[Opening Data to examine section]

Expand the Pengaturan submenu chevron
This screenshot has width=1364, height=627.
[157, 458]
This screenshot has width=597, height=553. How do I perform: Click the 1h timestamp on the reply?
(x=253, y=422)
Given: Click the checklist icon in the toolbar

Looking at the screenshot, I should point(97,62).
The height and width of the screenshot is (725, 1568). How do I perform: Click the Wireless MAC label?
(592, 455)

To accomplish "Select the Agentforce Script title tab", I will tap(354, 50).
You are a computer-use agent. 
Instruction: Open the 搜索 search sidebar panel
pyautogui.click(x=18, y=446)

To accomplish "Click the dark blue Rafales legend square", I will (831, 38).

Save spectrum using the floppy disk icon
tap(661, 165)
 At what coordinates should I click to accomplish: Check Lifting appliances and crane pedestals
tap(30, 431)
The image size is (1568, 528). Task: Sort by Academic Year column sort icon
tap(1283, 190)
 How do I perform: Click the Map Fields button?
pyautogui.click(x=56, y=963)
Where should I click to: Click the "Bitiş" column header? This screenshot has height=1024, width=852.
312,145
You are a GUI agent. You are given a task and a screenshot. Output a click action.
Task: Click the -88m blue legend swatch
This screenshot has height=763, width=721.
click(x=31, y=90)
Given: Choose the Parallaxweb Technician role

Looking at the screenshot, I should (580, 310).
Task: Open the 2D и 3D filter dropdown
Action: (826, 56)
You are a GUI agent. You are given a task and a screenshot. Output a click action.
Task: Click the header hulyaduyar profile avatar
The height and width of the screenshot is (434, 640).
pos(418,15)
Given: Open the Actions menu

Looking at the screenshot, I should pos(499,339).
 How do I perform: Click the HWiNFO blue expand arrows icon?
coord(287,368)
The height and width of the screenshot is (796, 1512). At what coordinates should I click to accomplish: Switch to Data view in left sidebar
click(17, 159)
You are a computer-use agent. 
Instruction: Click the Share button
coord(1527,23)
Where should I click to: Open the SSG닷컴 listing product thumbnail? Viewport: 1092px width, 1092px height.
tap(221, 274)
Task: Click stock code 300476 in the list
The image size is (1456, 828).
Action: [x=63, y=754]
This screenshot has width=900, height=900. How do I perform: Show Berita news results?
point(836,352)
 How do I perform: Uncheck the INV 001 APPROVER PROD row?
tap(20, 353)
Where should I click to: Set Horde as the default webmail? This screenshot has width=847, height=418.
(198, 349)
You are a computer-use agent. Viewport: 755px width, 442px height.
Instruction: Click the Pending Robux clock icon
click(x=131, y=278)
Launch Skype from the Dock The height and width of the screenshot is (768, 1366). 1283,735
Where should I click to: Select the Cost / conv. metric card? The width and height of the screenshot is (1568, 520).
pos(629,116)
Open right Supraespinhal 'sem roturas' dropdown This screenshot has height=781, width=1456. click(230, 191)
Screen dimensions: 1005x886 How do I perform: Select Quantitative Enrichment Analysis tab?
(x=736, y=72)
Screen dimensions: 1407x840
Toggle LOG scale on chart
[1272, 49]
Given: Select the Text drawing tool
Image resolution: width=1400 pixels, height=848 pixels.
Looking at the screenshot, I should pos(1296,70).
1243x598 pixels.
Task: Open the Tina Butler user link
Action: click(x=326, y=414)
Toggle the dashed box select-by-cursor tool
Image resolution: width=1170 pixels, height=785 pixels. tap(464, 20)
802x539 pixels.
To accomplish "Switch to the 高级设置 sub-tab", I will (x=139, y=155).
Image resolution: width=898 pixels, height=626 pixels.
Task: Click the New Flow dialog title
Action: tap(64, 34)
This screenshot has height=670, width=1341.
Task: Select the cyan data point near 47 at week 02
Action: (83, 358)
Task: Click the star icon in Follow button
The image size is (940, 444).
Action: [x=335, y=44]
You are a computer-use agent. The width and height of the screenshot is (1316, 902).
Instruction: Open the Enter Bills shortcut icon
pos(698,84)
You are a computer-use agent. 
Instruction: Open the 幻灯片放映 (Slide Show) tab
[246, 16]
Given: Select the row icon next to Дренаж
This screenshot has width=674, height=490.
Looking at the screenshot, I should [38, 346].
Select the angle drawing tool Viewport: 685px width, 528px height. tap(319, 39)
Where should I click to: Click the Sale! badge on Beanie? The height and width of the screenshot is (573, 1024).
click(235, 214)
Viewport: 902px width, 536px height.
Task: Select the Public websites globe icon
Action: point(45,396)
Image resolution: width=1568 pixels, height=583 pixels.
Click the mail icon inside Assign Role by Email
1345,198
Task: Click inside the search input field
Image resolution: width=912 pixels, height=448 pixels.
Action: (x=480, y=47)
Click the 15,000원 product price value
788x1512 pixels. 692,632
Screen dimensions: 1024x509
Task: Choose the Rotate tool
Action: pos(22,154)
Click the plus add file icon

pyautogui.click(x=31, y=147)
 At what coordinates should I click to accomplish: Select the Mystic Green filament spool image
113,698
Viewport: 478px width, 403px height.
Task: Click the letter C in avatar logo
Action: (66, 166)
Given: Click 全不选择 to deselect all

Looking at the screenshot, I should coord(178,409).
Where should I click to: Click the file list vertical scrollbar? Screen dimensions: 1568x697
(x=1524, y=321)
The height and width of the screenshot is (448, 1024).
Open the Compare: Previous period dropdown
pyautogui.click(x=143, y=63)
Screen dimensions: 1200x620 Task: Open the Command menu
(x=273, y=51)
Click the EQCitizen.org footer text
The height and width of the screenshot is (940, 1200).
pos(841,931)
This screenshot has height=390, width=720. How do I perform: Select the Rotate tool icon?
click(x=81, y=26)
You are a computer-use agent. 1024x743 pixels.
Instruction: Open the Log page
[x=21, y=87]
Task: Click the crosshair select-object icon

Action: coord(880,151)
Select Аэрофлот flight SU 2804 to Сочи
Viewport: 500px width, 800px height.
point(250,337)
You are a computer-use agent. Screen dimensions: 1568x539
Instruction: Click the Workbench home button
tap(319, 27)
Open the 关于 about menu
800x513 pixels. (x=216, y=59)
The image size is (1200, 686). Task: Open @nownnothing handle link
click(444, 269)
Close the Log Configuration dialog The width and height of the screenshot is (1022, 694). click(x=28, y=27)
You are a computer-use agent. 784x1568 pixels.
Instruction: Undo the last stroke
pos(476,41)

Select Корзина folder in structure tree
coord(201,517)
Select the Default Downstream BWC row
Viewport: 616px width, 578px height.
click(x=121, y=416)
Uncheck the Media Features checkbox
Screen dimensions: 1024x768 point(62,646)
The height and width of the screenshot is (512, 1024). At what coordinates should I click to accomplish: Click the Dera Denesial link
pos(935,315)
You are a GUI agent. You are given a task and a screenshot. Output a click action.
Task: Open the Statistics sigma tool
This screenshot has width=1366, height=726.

[Closing Data to examine section]

Assignment: From the records above, repeat exactly the lines from the one with "Task: Click the header" through the one with "Launch Skype from", both included.

Task solution:
Task: Click the header hulyaduyar profile avatar
The height and width of the screenshot is (434, 640).
pos(418,15)
Given: Open the Actions menu

Looking at the screenshot, I should pos(499,339).
 How do I perform: Click the HWiNFO blue expand arrows icon?
coord(287,368)
The height and width of the screenshot is (796, 1512). At what coordinates should I click to accomplish: Switch to Data view in left sidebar
click(17, 159)
You are a computer-use agent. 
Instruction: Click the Share button
coord(1527,23)
Where should I click to: Open the SSG닷컴 listing product thumbnail? Viewport: 1092px width, 1092px height.
tap(221, 274)
Task: Click stock code 300476 in the list
The image size is (1456, 828).
Action: [x=63, y=754]
This screenshot has width=900, height=900. How do I perform: Show Berita news results?
point(836,352)
 How do I perform: Uncheck the INV 001 APPROVER PROD row?
tap(20, 353)
Where should I click to: Set Horde as the default webmail? This screenshot has width=847, height=418.
(198, 349)
You are a computer-use agent. Viewport: 755px width, 442px height.
Instruction: Click the Pending Robux clock icon
click(x=131, y=278)
Launch Skype from the Dock The height and width of the screenshot is (768, 1366). 1283,735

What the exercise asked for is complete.